Uma canção de amor para Salomé
Uma canção de amor para Salomé
Na madrugada insone, a me revirar inquieto, um pássaro veio cantar pra mim, a compartilhar solidariamente o seu pesado fardo de desconforto
O vento, raivoso e ironico, me traz uma banda desafinada, na qual um cantor roufenho grasna estridentes frases de um linguajar importado de outro planeta
Solicito, pressurosamente, asilo político nos versos de meu poeta de cabeceira; construo uma blindagem a rever mentalmente os momentos inefáveis de amores vividos
E o tantalizante som da bateria rompe as barreiras frágeis dos meus tímpanos, torturando invejosamente o mar de recordações em que meu barco navega.
(...)
Quantas ardentes elegias eu te fiz, minha amada!
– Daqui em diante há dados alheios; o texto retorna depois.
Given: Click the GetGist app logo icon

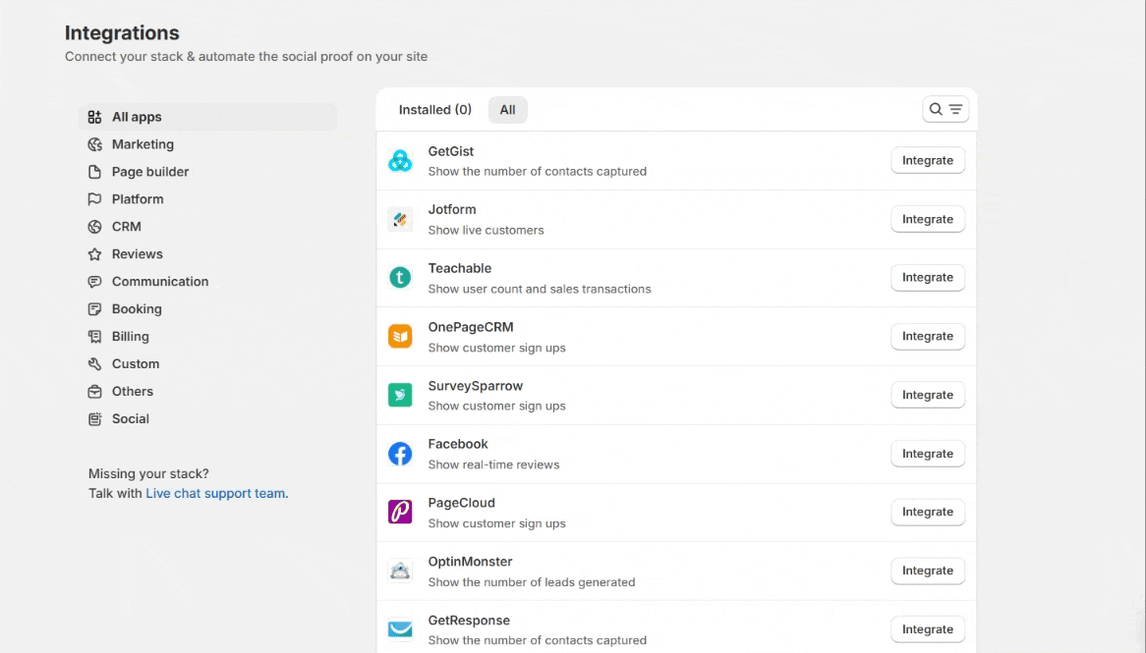Looking at the screenshot, I should [400, 161].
Multidões delas foram poucas para expressar a torrente de amor com que me banhavas o corpo e a alma.
As muitas vezes em que me prostei contritamente aos teus pés, a me penintenciar, não foram suficientes para saldar as miriades de beijos que de ti usurpei.
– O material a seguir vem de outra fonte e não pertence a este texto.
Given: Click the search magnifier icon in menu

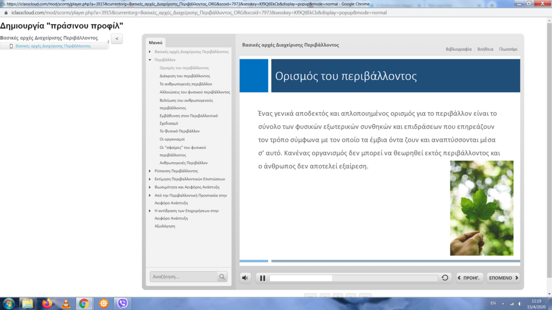Looking at the screenshot, I should [x=222, y=277].
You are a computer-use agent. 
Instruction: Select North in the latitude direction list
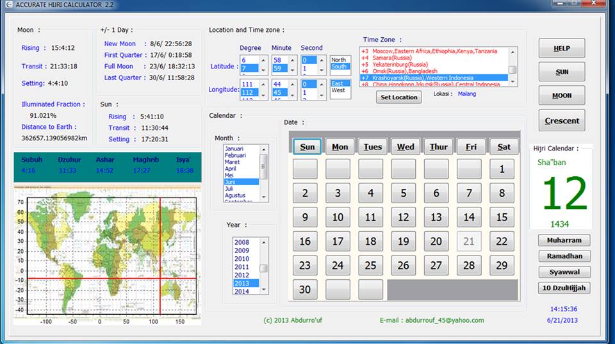click(339, 60)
Minha própria vida, em ato de total desespero, te ofertei numa bandeja de prata, enquanto tu dançavas num monumental iceberg de brutal indiferenca
E ali, naquele harakiri não consumado, morreu fulminado o shogun que te amava sem mordaças, amortalhado nos marcados lençóis das conveniências.
(...)
Tornei -me um esquivo, um esgrimista permantemente a evitar golpes mortíferos; uma fera acuada nos penhascos do desalento, um degredado num deserto de sal
Ainda se me afigura longa e tortuosa a estrada pra Shanadu; o firmamento está áspero e escuro, assustando o anjo que me faz companhia por tempos imemoriais
Queria te falar de amor, Todavia, as palavras que garimpo a fórceps nas minhas entranhas, recusam-se peremptoriamente a compor uma sedutora canção
E enquanto este resto de noite se esvai numa aurora pintalgada de uma precoce viuvez, tomo de uma náufraga garrafa de vinho tinto, a me embebedar com mais um dia que nasce.
Terras de Olivença, Lua minguante de Janeiro, com o mês já caminhando para o seu final, de 2020.